Hey there... I managed to query my data following this guide https://learn.microsoft.com/en-us/azure/databricks/dev-tools/python-sql-connector
using databricks sql
#!/usr/bin/env python3
from databricks import sql
with sql.connect(server_hostname = "adb-xxx.azuredatabricks.net",
http_path = "/sql/1.0/warehouses/xxx",
access_token = "xxx") as connection:
with connection.cursor() as cursor:
##https://learn.microsoft.com/en-us/azure/databricks/quer
cursor.execute("SELECT * FROM democatalog.users.people LIMIT 2")
result = cursor.fetchall()
for row in result:
print(row)
But how do I translate this into pyspark?
below is my first jumbled up attempt. clearly lots if stuff is still missing..
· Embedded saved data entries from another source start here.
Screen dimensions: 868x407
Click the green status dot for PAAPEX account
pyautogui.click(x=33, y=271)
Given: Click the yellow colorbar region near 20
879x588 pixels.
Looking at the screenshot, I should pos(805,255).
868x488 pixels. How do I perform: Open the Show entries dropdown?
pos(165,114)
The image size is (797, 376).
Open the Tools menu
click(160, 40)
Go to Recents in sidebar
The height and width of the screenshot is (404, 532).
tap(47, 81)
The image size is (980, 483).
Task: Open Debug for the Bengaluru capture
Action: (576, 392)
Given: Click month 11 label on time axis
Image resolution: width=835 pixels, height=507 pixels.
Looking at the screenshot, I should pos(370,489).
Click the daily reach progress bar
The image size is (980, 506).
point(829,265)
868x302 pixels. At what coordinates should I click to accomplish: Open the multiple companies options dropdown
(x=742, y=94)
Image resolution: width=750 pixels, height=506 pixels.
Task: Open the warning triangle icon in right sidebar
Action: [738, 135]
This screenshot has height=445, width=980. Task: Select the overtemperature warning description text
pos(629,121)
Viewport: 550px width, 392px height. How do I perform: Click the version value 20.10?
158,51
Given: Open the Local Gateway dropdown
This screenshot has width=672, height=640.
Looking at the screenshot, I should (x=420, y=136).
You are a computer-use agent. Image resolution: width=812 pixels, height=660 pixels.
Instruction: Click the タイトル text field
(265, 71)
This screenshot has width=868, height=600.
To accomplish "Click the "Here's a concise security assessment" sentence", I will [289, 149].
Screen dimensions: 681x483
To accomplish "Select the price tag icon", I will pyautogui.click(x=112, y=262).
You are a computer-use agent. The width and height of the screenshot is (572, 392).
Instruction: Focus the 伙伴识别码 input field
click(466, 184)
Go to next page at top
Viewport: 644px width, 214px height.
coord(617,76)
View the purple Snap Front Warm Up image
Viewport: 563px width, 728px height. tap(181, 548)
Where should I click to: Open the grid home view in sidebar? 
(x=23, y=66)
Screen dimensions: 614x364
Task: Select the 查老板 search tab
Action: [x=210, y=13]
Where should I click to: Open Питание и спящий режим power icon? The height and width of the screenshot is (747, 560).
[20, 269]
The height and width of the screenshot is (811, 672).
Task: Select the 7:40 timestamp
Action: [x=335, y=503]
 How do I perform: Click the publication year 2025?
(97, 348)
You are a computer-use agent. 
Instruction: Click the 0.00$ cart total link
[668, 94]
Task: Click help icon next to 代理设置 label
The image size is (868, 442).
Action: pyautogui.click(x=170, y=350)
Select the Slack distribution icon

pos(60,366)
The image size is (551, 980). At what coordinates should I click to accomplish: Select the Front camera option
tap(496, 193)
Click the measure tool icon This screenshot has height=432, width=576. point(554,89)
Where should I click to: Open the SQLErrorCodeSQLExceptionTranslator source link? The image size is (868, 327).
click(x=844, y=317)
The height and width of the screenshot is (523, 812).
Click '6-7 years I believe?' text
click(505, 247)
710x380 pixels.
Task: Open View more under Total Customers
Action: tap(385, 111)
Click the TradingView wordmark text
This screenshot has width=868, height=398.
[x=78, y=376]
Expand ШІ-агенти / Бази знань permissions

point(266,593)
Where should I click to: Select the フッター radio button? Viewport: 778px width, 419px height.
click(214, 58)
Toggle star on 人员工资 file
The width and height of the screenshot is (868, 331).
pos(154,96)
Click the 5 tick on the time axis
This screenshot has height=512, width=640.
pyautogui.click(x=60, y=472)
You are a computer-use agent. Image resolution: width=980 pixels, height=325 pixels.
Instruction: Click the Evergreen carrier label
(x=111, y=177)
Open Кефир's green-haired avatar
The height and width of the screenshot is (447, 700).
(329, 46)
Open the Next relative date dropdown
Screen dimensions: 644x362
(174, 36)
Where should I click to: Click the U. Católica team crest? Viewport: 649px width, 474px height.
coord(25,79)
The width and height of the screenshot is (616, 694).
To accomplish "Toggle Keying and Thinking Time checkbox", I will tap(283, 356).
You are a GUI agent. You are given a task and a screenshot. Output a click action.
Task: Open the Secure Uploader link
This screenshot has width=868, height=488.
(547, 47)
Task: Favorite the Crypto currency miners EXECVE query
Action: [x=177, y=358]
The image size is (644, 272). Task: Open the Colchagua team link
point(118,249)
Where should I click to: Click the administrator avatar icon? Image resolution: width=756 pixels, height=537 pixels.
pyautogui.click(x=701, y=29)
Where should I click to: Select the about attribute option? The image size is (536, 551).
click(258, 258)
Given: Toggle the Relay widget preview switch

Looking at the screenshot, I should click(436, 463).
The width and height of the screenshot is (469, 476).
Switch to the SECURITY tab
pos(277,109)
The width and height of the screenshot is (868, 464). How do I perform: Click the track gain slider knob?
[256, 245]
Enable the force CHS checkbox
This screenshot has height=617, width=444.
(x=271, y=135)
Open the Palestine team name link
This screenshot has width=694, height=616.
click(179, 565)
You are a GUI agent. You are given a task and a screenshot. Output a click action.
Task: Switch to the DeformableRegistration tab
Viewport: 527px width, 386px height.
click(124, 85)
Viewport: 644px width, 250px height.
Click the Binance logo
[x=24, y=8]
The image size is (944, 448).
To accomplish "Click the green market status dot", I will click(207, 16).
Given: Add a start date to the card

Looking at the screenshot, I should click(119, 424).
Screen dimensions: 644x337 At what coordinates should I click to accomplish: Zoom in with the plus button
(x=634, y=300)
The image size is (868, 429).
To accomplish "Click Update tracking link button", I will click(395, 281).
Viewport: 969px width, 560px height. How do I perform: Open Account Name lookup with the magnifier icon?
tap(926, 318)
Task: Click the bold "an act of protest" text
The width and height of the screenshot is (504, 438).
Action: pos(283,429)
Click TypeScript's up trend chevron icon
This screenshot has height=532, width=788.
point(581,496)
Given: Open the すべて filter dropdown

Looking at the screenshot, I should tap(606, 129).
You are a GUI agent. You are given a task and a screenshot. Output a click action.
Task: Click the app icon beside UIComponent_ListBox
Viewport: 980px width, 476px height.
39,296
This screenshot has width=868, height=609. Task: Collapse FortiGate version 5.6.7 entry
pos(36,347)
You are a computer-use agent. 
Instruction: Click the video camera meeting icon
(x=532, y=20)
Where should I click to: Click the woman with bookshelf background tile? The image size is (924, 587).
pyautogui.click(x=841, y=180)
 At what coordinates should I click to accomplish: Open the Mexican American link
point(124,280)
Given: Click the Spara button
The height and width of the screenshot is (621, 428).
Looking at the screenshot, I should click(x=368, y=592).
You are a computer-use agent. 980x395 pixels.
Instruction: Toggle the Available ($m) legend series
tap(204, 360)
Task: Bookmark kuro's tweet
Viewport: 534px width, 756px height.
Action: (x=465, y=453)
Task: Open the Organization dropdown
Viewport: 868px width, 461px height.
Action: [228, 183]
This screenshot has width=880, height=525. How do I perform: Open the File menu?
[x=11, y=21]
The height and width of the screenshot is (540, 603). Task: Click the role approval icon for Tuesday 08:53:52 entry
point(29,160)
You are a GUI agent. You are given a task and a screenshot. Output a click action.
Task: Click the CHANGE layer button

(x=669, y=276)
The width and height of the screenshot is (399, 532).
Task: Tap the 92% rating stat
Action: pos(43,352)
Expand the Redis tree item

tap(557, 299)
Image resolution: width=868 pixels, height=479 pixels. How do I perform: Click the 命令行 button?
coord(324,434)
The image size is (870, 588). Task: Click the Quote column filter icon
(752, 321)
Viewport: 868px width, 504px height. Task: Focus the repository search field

It took me a day to just find out how to include the missing jars. Now I don't know how connect and address
my people table.
#!/usr/bin/env python3
from pyspark.sql import SparkSession
from delta.tables import
additional_libraries = [
"io.delta:delta-core_2.12:2.4.0",
"com.databricks:spark-xml_2.12:0.17.0",
]
# Set up the SparkSession: https://docs.delta.io/latest/quick-start.html
spark = SparkSession.builder \
.appName("Databricks Table Query") \
.config("spark.??????", server_hostname) \
.config("spark.??????", access_token) \
.config("spark.??????", http_path) \
.config("spark.jars.packages", ",".join(additional_libraries)) \
.config("spark.sql.catalog.spark_catalog", "org.apache.spark.sql.delta.catalog.DeltaCatalog") \
.config("spark.sql.extensions", "io.delta.sql.DeltaSparkSessionExtension") \
.config("spark.sql.execution.arrow.pyspark.enabled", "true") \
.getOrCreate()
# Specify the catalog, schema, and table
catalog = "democatalog"
schema = "users"
table = "people"
volume = 'sajt'
# ???....
# delta_table_identifier = f"{catalog}.{schema}.{table}"
# deltaTable = DeltaTable.forName(spark, delta_table_identifier)
# df = deltaTable.toDF()
# df.show()
Thanks.